# Görev:
Aşağıdaki mahkeme kararı metnini baştan sona hiçbir değişiklik yapmadan kopyalayın.

# Okuma Metni:
^^^^^^^^^^^^^^^^

Emsal Mahkeme Kararı Adana Bölge Adliye Mahkemesi 9. Hukuk Dairesi 2020/469 E. 2022/898 K. 28.06.2022 T.

Görüntülediğiniz mahkeme kararı henüz kesinleşmemiştir. Yararlı olması amacıyla eklenmiştir.

T.C. ADANA BAM 9. HUKUK DAİRESİ Esas-Karar No: 2020/469 – 2022/898
T.C.
ADANA
BÖLGE ADLİYE MAHKEMESİ
9. HUKUK DAİRESİ

DOSYA NO : 2020/469
KARAR NO : 2022/898
KARAR TARİHİ : 28/06/2022

T Ü R K M İ L L E T İ A D I N A
İ S T İ N A F K A R A R I

BAŞKAN : … (…)
ÜYE : … (…)
ÜYE : … (…)
KATİP : … (…)

İNCELENEN KARARIN
MAHKEMESİ : ADANA 2. ASLİYE TİCARET MAHKEMESİ
TARİHİ : …
NUMARASI : … Esas, … Karar

DAVACI : …
VEKİLİ : Av…
DAVALI : …
VEKİLİ : Av…
DAVANIN KONUSU : Tazminat (Rücuen Tazminat)

^^^^^^^^^^^^^^^^

# Veri Kümesi Alıntısı:

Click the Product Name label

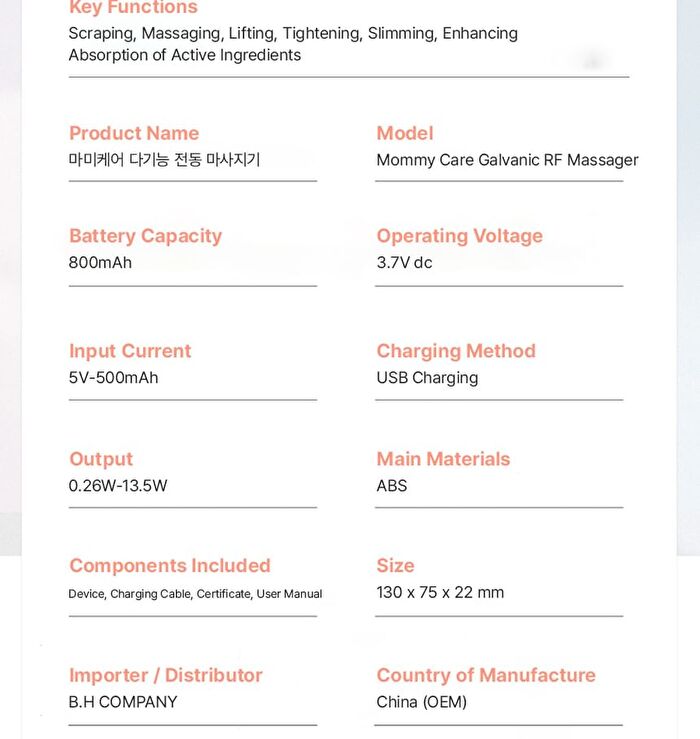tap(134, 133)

^^^^^^^^^^^^^^^^

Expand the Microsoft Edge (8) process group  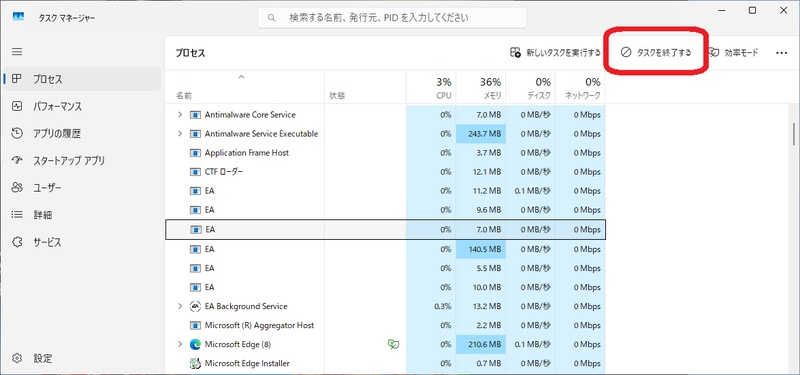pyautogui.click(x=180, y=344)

^^^^^^^^^^^^^^^^

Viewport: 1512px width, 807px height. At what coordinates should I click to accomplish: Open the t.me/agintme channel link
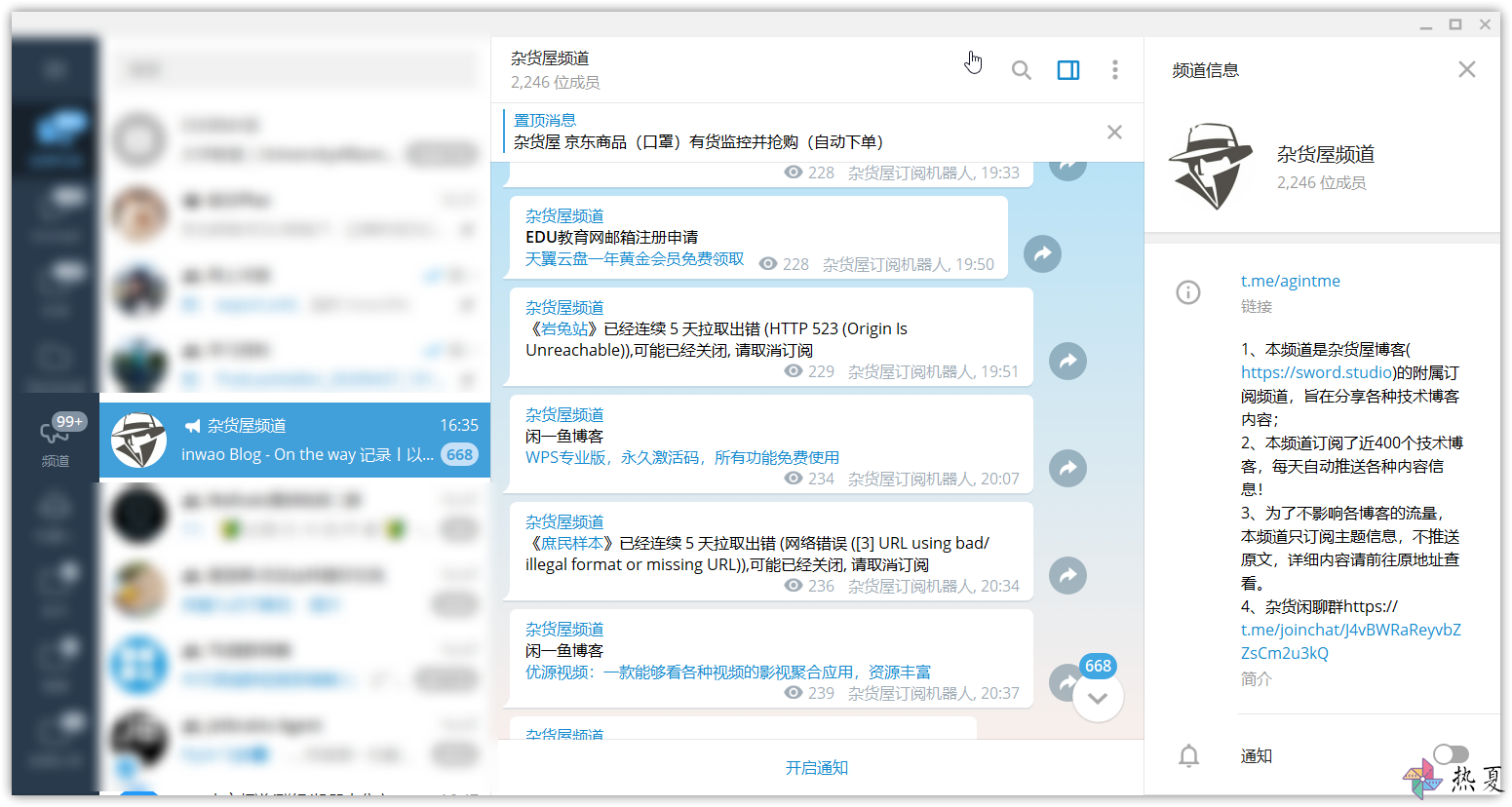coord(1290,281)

^^^^^^^^^^^^^^^^

# Çözüm:
Emsal Mahkeme Kararı Adana Bölge Adliye Mahkemesi 9. Hukuk Dairesi 2020/469 E. 2022/898 K. 28.06.2022 T.

Görüntülediğiniz mahkeme kararı henüz kesinleşmemiştir. Yararlı olması amacıyla eklenmiştir.

T.C. ADANA BAM 9. HUKUK DAİRESİ Esas-Karar No: 2020/469 – 2022/898
T.C.
ADANA
BÖLGE ADLİYE MAHKEMESİ
9. HUKUK DAİRESİ

DOSYA NO : 2020/469
KARAR NO : 2022/898
KARAR TARİHİ : 28/06/2022

T Ü R K M İ L L E T İ A D I N A
İ S T İ N A F K A R A R I

BAŞKAN : … (…)
ÜYE : … (…)
ÜYE : … (…)
KATİP : … (…)

İNCELENEN KARARIN
MAHKEMESİ : ADANA 2. ASLİYE TİCARET MAHKEMESİ
TARİHİ : …
NUMARASI : … Esas, … Karar

DAVACI : …
VEKİLİ : Av…
DAVALI : …
VEKİLİ : Av…
DAVANIN KONUSU : Tazminat (Rücuen Tazminat)